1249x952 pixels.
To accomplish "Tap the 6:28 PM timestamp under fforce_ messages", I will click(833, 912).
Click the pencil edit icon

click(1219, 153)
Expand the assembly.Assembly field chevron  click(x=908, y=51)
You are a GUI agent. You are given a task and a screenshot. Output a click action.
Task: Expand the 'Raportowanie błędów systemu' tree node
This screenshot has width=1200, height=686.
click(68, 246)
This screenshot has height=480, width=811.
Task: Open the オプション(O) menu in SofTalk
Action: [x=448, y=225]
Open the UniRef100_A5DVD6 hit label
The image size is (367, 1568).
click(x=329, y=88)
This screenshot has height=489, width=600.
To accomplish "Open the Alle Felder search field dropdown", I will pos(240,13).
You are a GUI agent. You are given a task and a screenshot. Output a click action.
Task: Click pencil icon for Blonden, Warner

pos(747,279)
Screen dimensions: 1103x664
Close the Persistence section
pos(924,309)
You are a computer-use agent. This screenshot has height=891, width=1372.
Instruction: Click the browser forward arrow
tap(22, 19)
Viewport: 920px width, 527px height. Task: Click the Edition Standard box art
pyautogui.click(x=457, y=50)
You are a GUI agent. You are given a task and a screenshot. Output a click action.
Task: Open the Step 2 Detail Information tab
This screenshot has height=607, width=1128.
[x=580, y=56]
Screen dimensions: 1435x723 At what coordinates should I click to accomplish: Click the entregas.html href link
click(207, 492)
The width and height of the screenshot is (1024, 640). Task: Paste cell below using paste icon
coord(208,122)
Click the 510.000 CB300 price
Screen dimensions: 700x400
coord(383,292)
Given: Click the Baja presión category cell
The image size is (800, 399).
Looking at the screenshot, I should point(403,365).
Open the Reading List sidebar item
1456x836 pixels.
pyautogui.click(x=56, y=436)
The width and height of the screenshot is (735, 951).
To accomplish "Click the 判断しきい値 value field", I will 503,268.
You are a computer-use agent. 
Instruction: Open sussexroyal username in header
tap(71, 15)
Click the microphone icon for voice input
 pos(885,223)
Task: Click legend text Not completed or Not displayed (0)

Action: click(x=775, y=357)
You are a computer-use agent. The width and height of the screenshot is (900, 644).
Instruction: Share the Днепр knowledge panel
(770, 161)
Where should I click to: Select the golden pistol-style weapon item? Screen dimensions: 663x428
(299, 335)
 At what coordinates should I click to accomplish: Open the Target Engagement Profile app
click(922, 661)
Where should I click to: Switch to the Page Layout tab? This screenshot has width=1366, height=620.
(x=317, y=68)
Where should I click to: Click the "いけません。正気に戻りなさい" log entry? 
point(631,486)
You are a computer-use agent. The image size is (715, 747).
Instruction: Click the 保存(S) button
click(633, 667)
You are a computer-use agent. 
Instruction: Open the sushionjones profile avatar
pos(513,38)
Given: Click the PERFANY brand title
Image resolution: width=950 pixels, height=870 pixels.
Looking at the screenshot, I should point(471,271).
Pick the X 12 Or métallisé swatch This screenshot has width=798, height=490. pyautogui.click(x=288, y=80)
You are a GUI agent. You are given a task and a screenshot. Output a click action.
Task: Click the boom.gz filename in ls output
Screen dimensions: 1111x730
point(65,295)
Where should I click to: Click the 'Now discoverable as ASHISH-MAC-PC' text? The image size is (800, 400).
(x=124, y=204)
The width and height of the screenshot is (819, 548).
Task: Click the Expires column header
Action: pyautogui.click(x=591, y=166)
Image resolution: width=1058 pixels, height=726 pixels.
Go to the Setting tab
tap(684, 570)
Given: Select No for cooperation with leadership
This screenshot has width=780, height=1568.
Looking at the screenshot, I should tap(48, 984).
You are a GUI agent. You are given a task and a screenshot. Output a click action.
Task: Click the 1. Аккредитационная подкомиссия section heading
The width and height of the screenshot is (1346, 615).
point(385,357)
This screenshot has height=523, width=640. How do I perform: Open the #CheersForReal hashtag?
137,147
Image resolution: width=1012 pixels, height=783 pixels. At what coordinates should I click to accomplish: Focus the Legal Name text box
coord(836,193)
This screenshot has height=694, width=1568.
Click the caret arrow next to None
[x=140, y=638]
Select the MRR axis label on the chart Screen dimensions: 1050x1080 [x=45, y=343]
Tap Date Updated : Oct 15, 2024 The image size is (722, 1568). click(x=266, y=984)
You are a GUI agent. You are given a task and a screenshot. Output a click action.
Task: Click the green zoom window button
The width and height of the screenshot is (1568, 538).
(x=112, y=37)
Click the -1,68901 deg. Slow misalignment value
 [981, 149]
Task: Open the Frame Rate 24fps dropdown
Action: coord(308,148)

========================

ABOUT THIS TASK:
Nothing but the full listing, copied exactly, belongs in the answer.

SOLUTION BELOW:
1249x952 pixels.
To accomplish "Tap the 6:28 PM timestamp under fforce_ messages", I will click(833, 912).
Click the pencil edit icon

click(1219, 153)
Expand the assembly.Assembly field chevron  click(x=908, y=51)
You are a GUI agent. You are given a task and a screenshot. Output a click action.
Task: Expand the 'Raportowanie błędów systemu' tree node
This screenshot has width=1200, height=686.
click(68, 246)
This screenshot has height=480, width=811.
Task: Open the オプション(O) menu in SofTalk
Action: [x=448, y=225]
Open the UniRef100_A5DVD6 hit label
The image size is (367, 1568).
click(x=329, y=88)
This screenshot has height=489, width=600.
To accomplish "Open the Alle Felder search field dropdown", I will pos(240,13).
You are a GUI agent. You are given a task and a screenshot. Output a click action.
Task: Click pencil icon for Blonden, Warner

pos(747,279)
Screen dimensions: 1103x664
Close the Persistence section
pos(924,309)
You are a computer-use agent. This screenshot has height=891, width=1372.
Instruction: Click the browser forward arrow
tap(22, 19)
Viewport: 920px width, 527px height. Task: Click the Edition Standard box art
pyautogui.click(x=457, y=50)
You are a GUI agent. You are given a task and a screenshot. Output a click action.
Task: Open the Step 2 Detail Information tab
This screenshot has height=607, width=1128.
[x=580, y=56]
Screen dimensions: 1435x723 At what coordinates should I click to accomplish: Click the entregas.html href link
click(207, 492)
The width and height of the screenshot is (1024, 640). Task: Paste cell below using paste icon
coord(208,122)
Click the 510.000 CB300 price
Screen dimensions: 700x400
coord(383,292)
Given: Click the Baja presión category cell
The image size is (800, 399).
Looking at the screenshot, I should point(403,365).
Open the Reading List sidebar item
1456x836 pixels.
pyautogui.click(x=56, y=436)
The width and height of the screenshot is (735, 951).
To accomplish "Click the 判断しきい値 value field", I will 503,268.
You are a computer-use agent. 
Instruction: Open sussexroyal username in header
tap(71, 15)
Click the microphone icon for voice input
 pos(885,223)
Task: Click legend text Not completed or Not displayed (0)

Action: click(x=775, y=357)
You are a computer-use agent. The width and height of the screenshot is (900, 644).
Instruction: Share the Днепр knowledge panel
(770, 161)
Where should I click to: Select the golden pistol-style weapon item? Screen dimensions: 663x428
(299, 335)
 At what coordinates should I click to accomplish: Open the Target Engagement Profile app
click(922, 661)
Where should I click to: Switch to the Page Layout tab? This screenshot has width=1366, height=620.
(x=317, y=68)
Where should I click to: Click the "いけません。正気に戻りなさい" log entry? 
point(631,486)
You are a computer-use agent. The image size is (715, 747).
Instruction: Click the 保存(S) button
click(633, 667)
You are a computer-use agent. 
Instruction: Open the sushionjones profile avatar
pos(513,38)
Given: Click the PERFANY brand title
Image resolution: width=950 pixels, height=870 pixels.
Looking at the screenshot, I should point(471,271).
Pick the X 12 Or métallisé swatch This screenshot has width=798, height=490. pyautogui.click(x=288, y=80)
You are a GUI agent. You are given a task and a screenshot. Output a click action.
Task: Click the boom.gz filename in ls output
Screen dimensions: 1111x730
point(65,295)
Where should I click to: Click the 'Now discoverable as ASHISH-MAC-PC' text? The image size is (800, 400).
(x=124, y=204)
The width and height of the screenshot is (819, 548).
Task: Click the Expires column header
Action: pyautogui.click(x=591, y=166)
Image resolution: width=1058 pixels, height=726 pixels.
Go to the Setting tab
tap(684, 570)
Given: Select No for cooperation with leadership
This screenshot has width=780, height=1568.
Looking at the screenshot, I should tap(48, 984).
You are a GUI agent. You are given a task and a screenshot. Output a click action.
Task: Click the 1. Аккредитационная подкомиссия section heading
The width and height of the screenshot is (1346, 615).
point(385,357)
This screenshot has height=523, width=640. How do I perform: Open the #CheersForReal hashtag?
137,147
Image resolution: width=1012 pixels, height=783 pixels. At what coordinates should I click to accomplish: Focus the Legal Name text box
coord(836,193)
This screenshot has height=694, width=1568.
Click the caret arrow next to None
[x=140, y=638]
Select the MRR axis label on the chart Screen dimensions: 1050x1080 [x=45, y=343]
Tap Date Updated : Oct 15, 2024 The image size is (722, 1568). click(x=266, y=984)
You are a GUI agent. You are given a task and a screenshot. Output a click action.
Task: Click the green zoom window button
The width and height of the screenshot is (1568, 538).
(x=112, y=37)
Click the -1,68901 deg. Slow misalignment value
 [981, 149]
Task: Open the Frame Rate 24fps dropdown
Action: coord(308,148)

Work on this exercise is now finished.